Study investigators, led by Yvonne Kiernan, BDS NUI, MFDS RCSEdin, prospectively assessed the oral health and quality of life of patients with various chronic inflammatory dermatological/rheumatological diseases treated with systemic/biological therapy.
“Oral health is essential to overall health and QoL, and the impact of poor oral health on health and QoL is increasingly recognized,” they wrote. “Poor oral health has been associated with adverse pregnancy outcomes, cardiovascular disease, pulmonary disease and diabetes, although causal relationships have yet to be clearly established.”
They further noted that those with inflammatory dermatologic and rheumatologic diseases frequently reported more oral discomfort/pain, higher levels of periodontal disease, dry mouth, and oral mucosal lesions (OML) than healthy controls.
In their cross-sectional observational study, they recruited a total of 100 patients (≥18 years), with 2 groups equally divided between those with chronic inflammatory dermatologic or rheumatologic disease and patients without a history of chronic inflammation.
Patients then received an oral health assessment, which included a 16-item questionnaire dealing with self-reported oral health, oral pain/discomfort, dry mouth, oral hygiene habits, oral health-related quality of life , diet, smoking, alcohol, and education.

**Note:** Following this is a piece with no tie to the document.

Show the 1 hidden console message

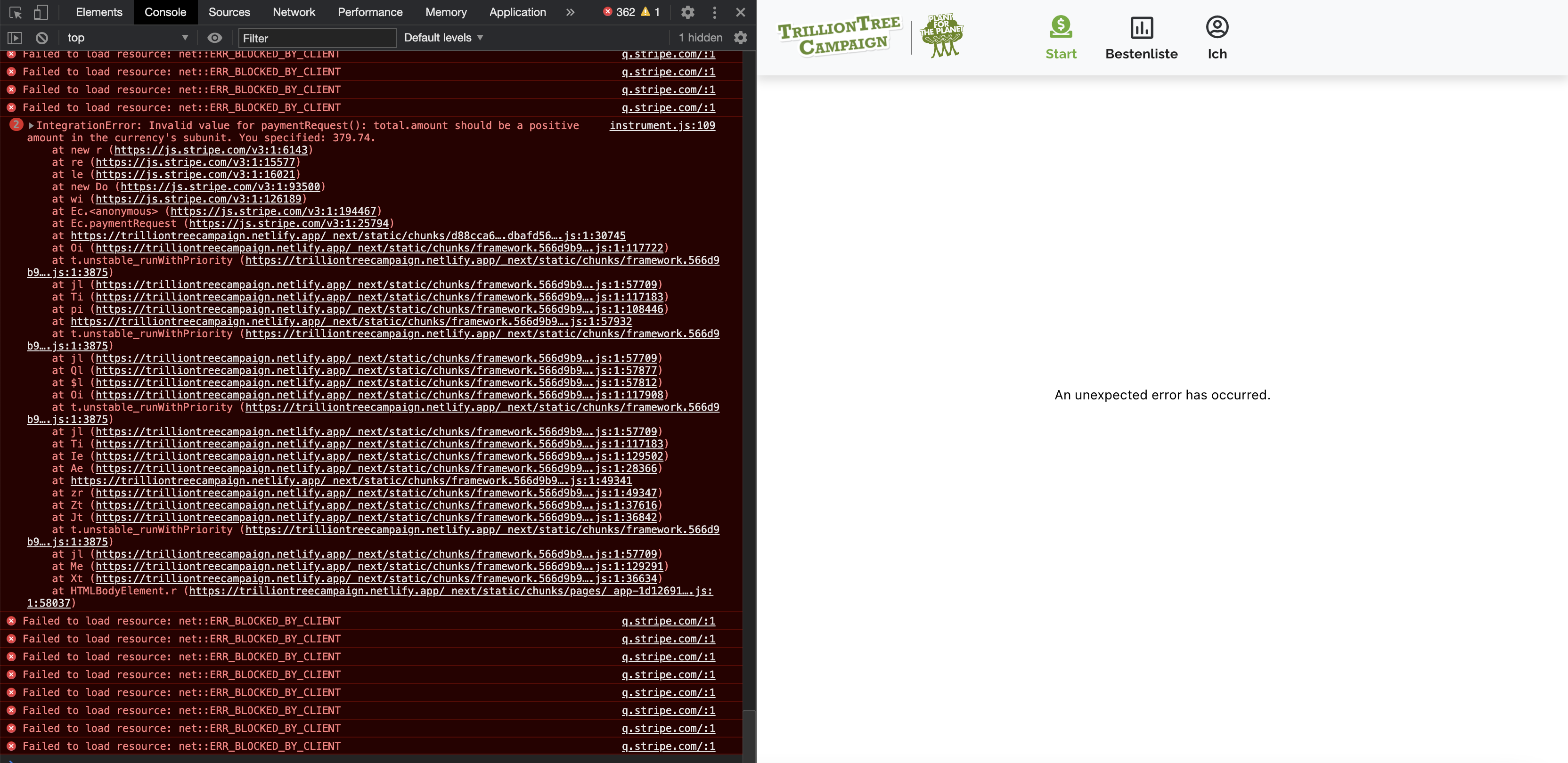(x=701, y=37)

The physical examination portion of the assessment, which was performed using internationally standardized templates from the World Health Organization (WHO), was performed by a dentist in each patient’s respective dermatology or rheumatology clinic as an adjunct to their standard clinical care. The examination included dental findings and assessed periodontal health and the presence of oral mucosal lesions.
Kiernan and colleagues found a statistically significant difference in the prevalence of questionnaire-reported dry mouth between patients with inflammatory dermatologic/rheumatologic disease and controls (82% vs 20%, respectively; P = .001).
Additionally, patients with inflammatory disease were 18 times more likely to have dry mouth (odds ratio [OR], 18.2; 95% CI, 6.7– 49.6); Up to 57% of these patients reported having dry mouth ‘very often’.
Furthermore, only 60% of patients with dermatological or rheumatological inflammatory disease diagnoses brushed their teeth twice a day – compared to 80% of the control group.P = .037).
Oral health examination revealed that patients with inflammatory disease had an average of 7.7 missing teeth, while patients in the control group had an average of 4.4 teeth (P = .029). The first had an average of 5.6 filled teeth, and the second had an average of 7.6 filled teeth (P = .008).
And finally, patients with dermatologic/rheumatologic disease had a significantly greater loss of clinical connectivity (a marker for periodontal disease) in all sextants compared to controls.
The most common inflammatory diagnoses were psoriasis/psoriatic arthritis (48%), followed by rheumatoid arthritis (36%) and systemic lupus erythematosus (6%). Adalimumab (28%) was the most common treatment prescribed for these patients, as were etanercept (28%) and methotrexate (16%).
“This study demonstrates an association between oral health and oral health-related quality of life in patients with severe inflammatory skin and joint disease treated with systemic and biologic therapy,” the investigators wrote.
“Dermatologists should receive specific oral health training to optimize oral health management in our patients with severe inflammatory disease,” they concluded.
The study, “Oral health in patients with severe inflammatory dermatologic and rheumatologic disease,” was published online at Skin health and diseases.